Which lines of the data include the string "Select"? List them all.

○ ○ ○

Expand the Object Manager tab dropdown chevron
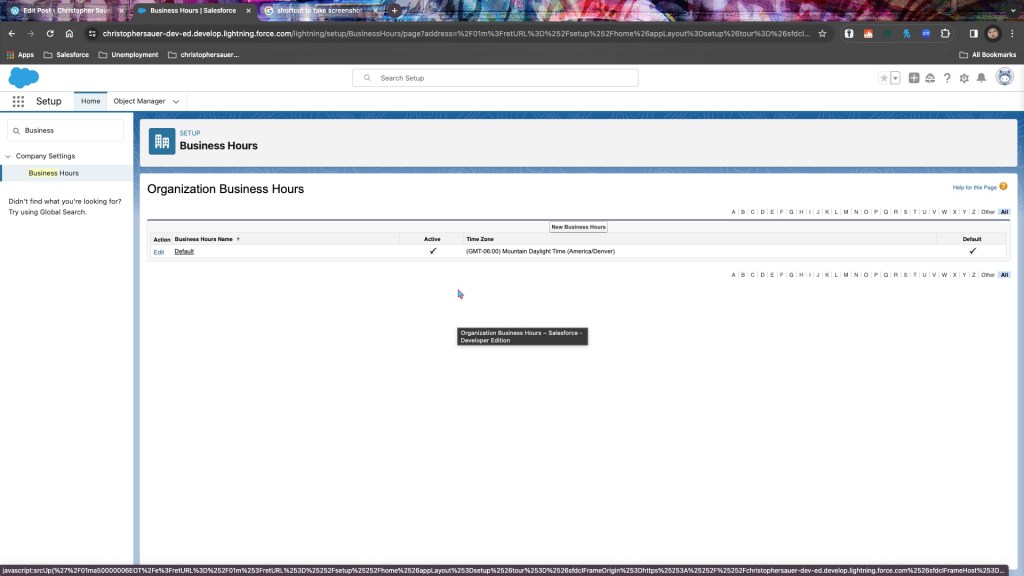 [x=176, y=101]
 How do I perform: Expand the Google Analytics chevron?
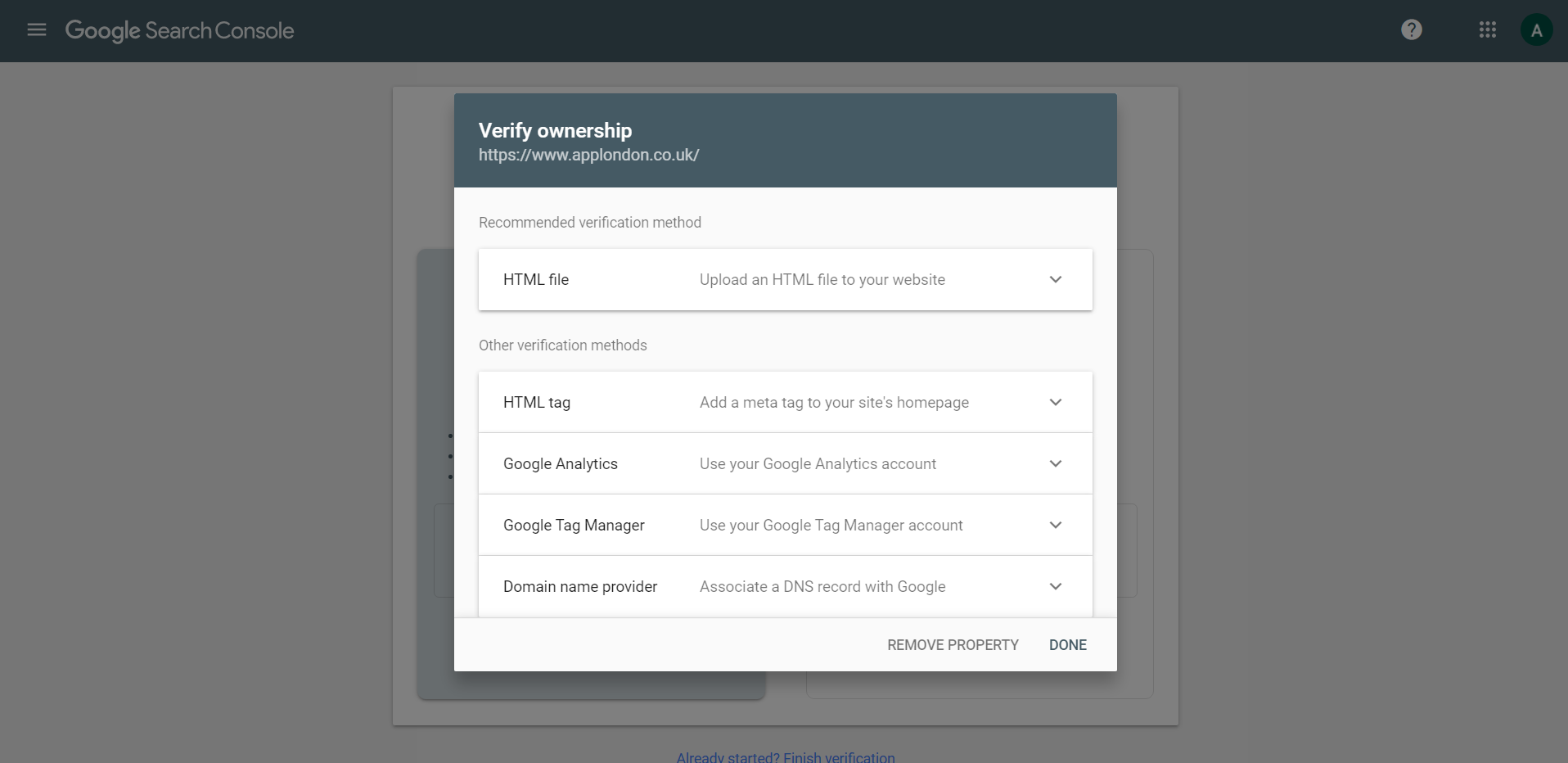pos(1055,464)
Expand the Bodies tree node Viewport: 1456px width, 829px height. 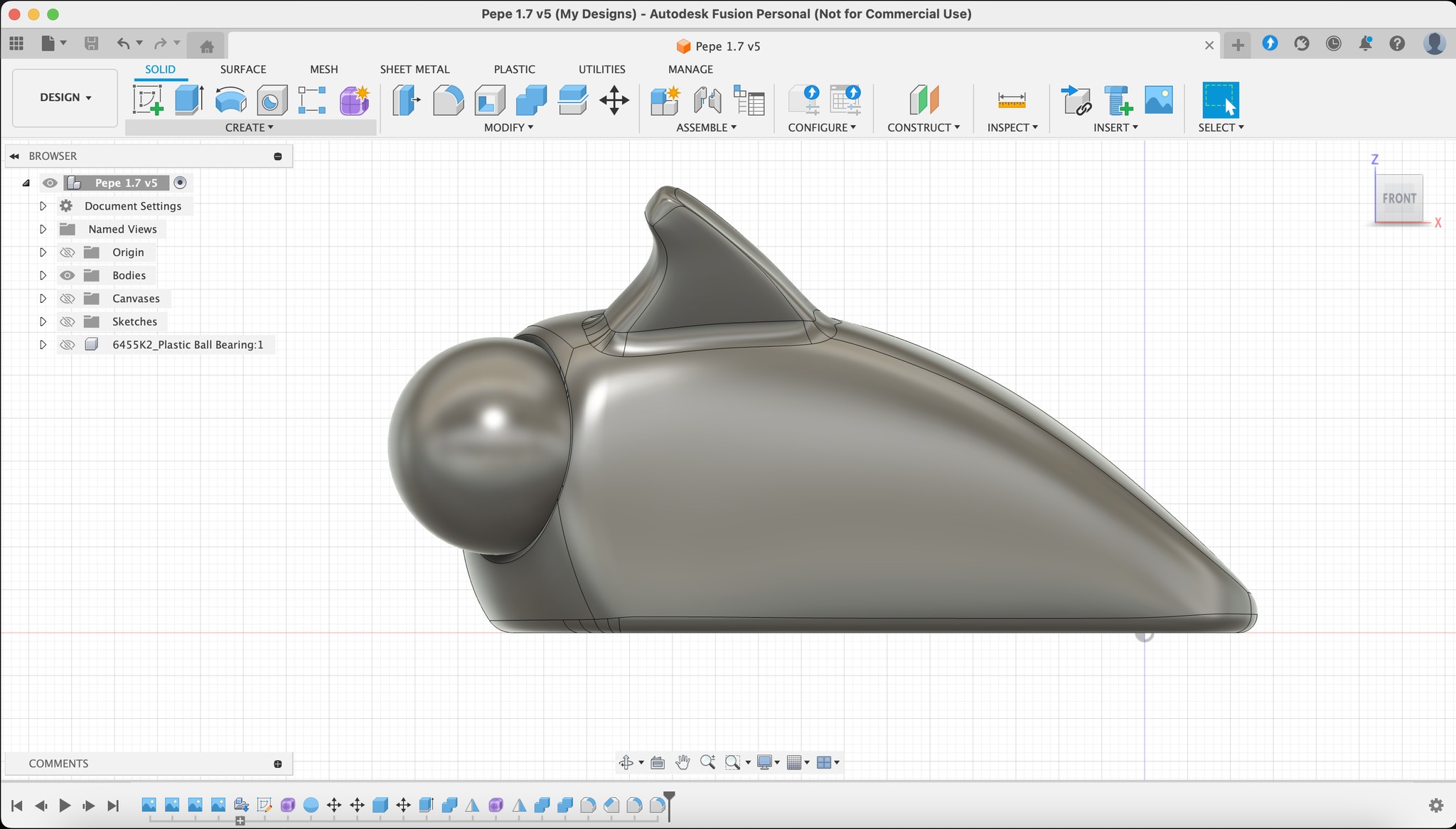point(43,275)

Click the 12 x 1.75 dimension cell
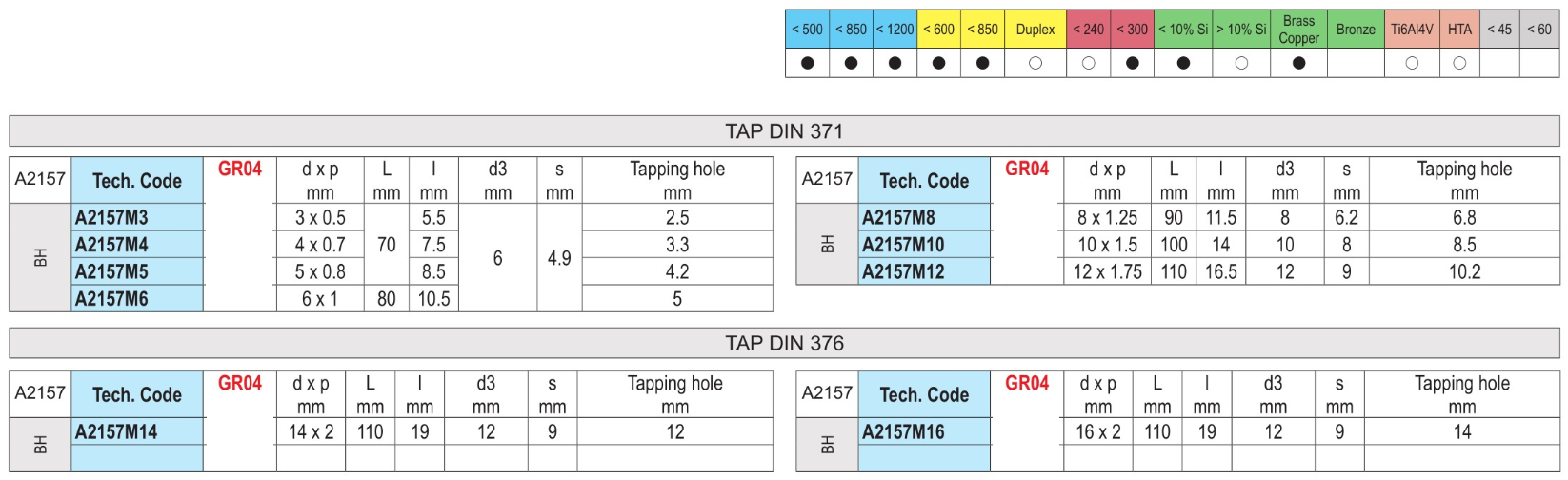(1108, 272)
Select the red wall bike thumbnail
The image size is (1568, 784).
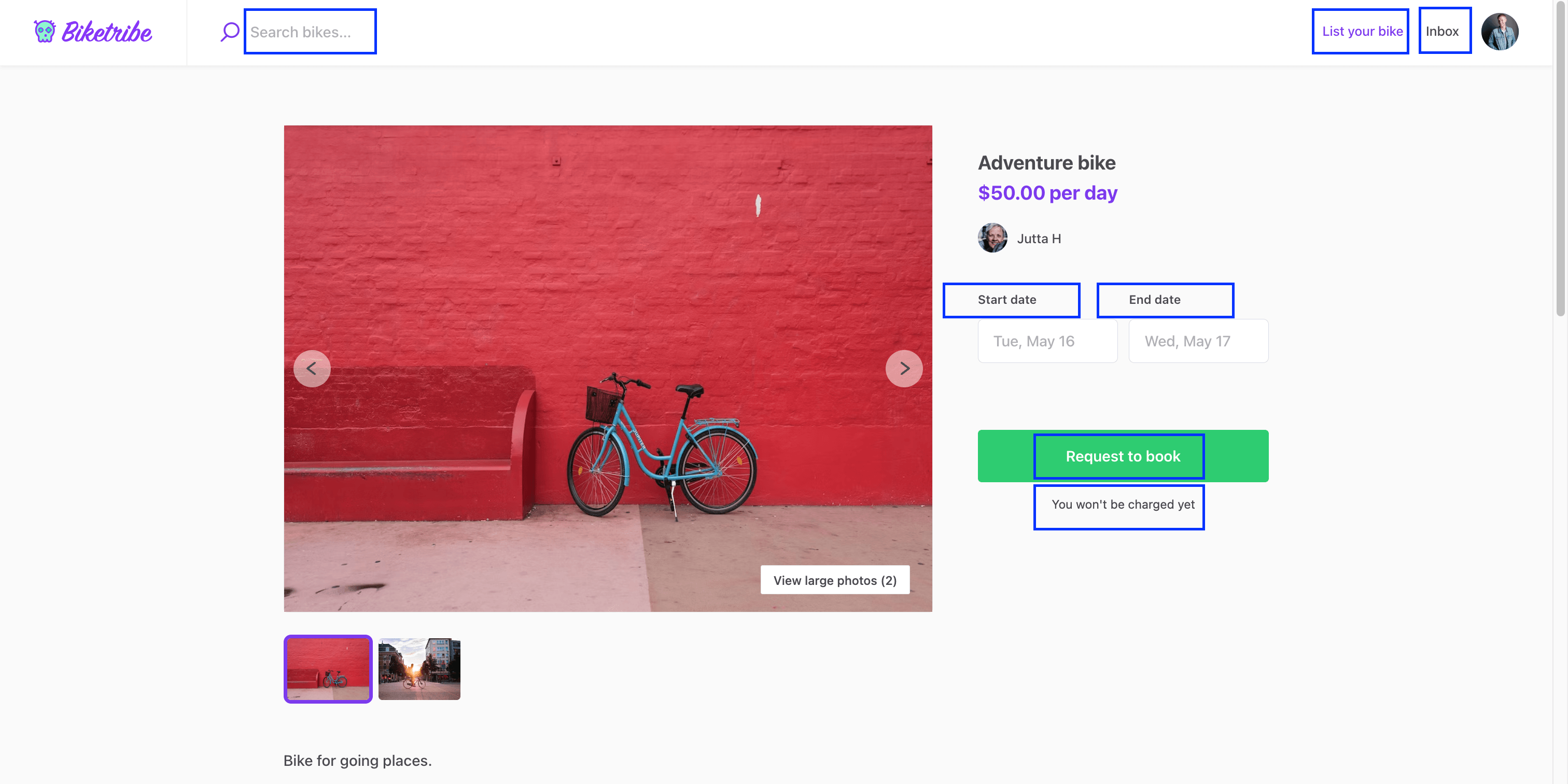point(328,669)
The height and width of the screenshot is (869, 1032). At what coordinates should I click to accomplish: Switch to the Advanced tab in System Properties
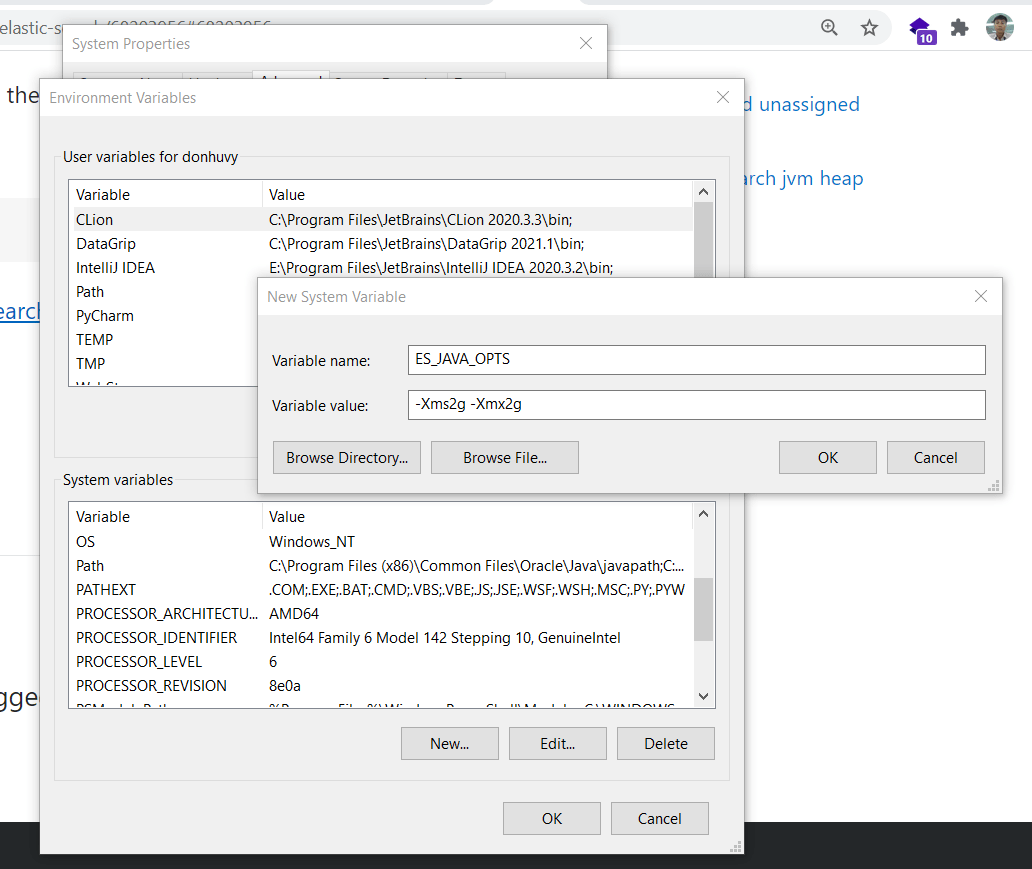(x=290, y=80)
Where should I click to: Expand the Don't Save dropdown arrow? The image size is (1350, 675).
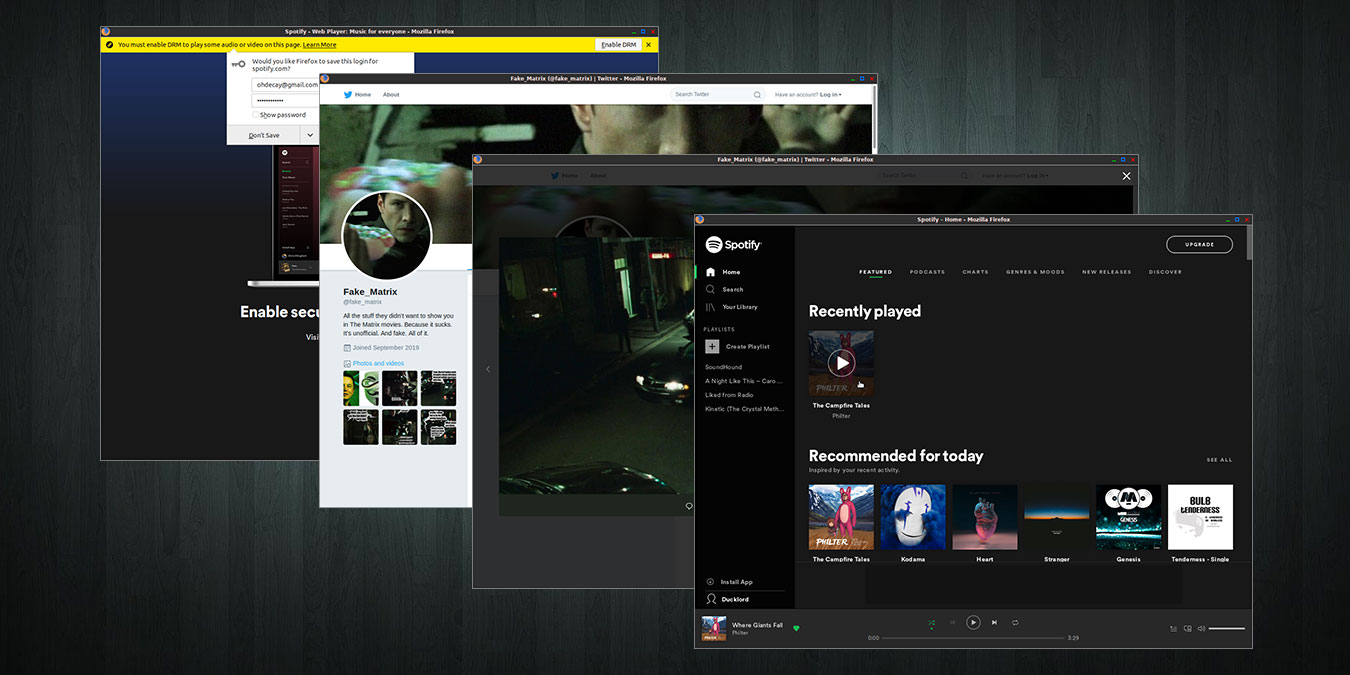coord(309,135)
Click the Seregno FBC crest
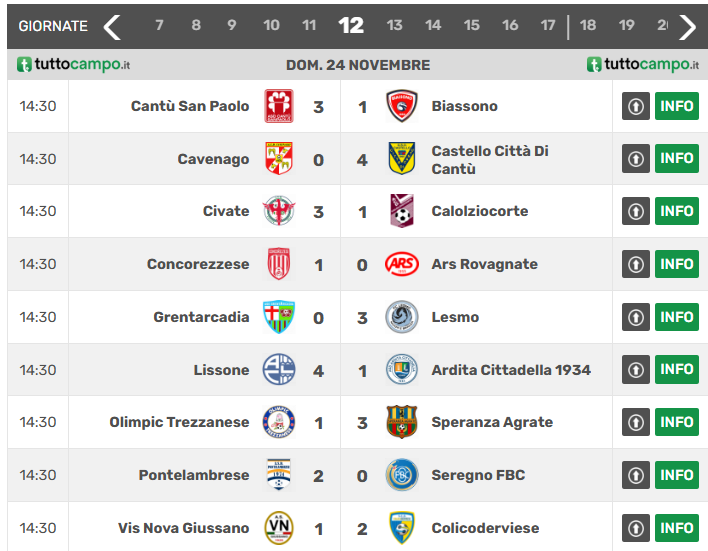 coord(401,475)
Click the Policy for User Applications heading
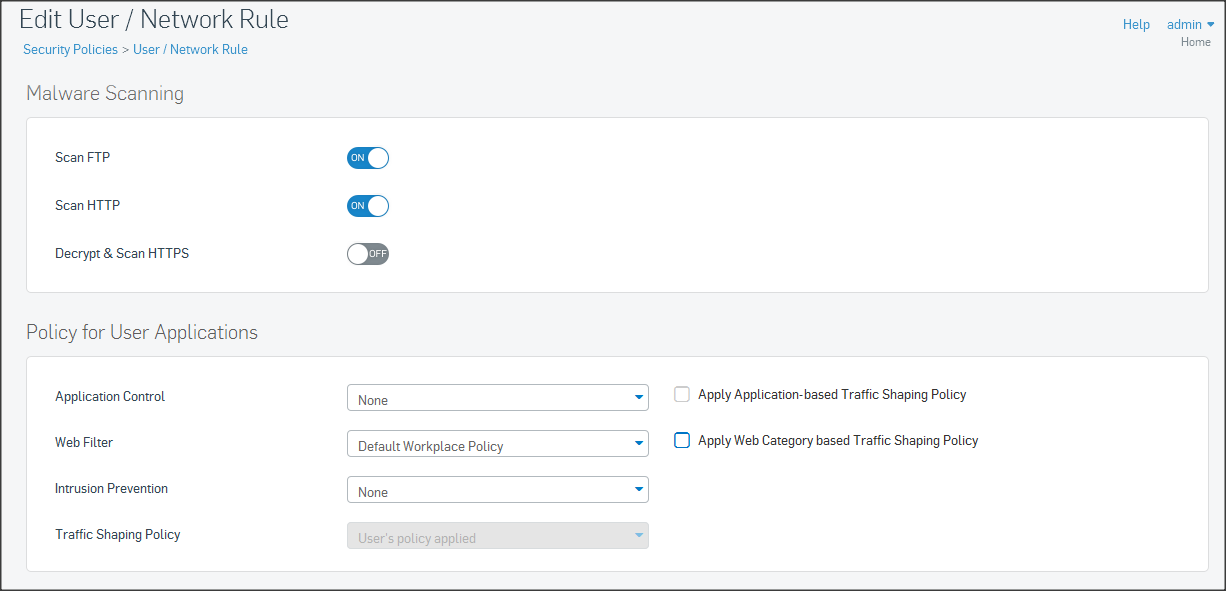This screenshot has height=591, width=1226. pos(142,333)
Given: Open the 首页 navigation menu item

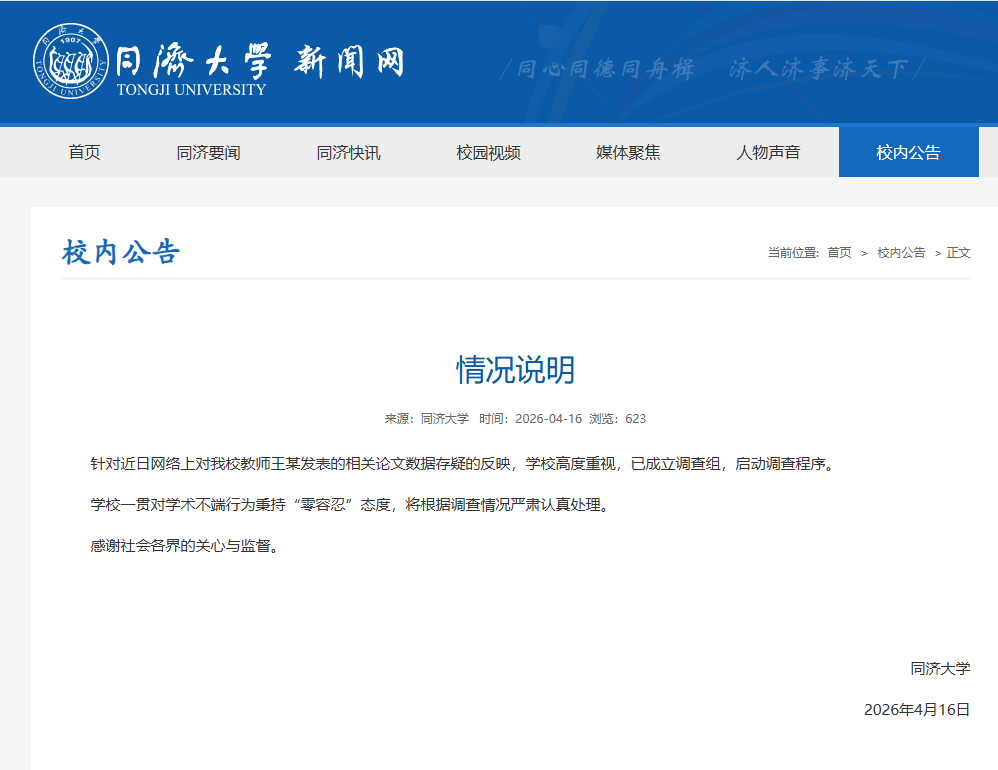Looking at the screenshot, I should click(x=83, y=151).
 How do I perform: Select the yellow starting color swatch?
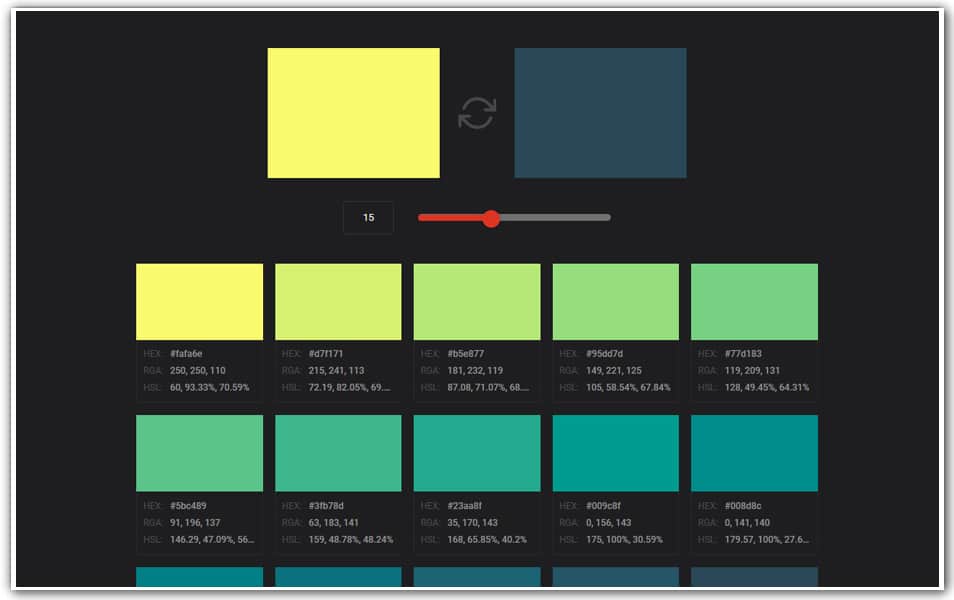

○ ○ ○

• _Output below_
Select the red wall bike thumbnail
 How do I perform: Select the yellow starting color swatch?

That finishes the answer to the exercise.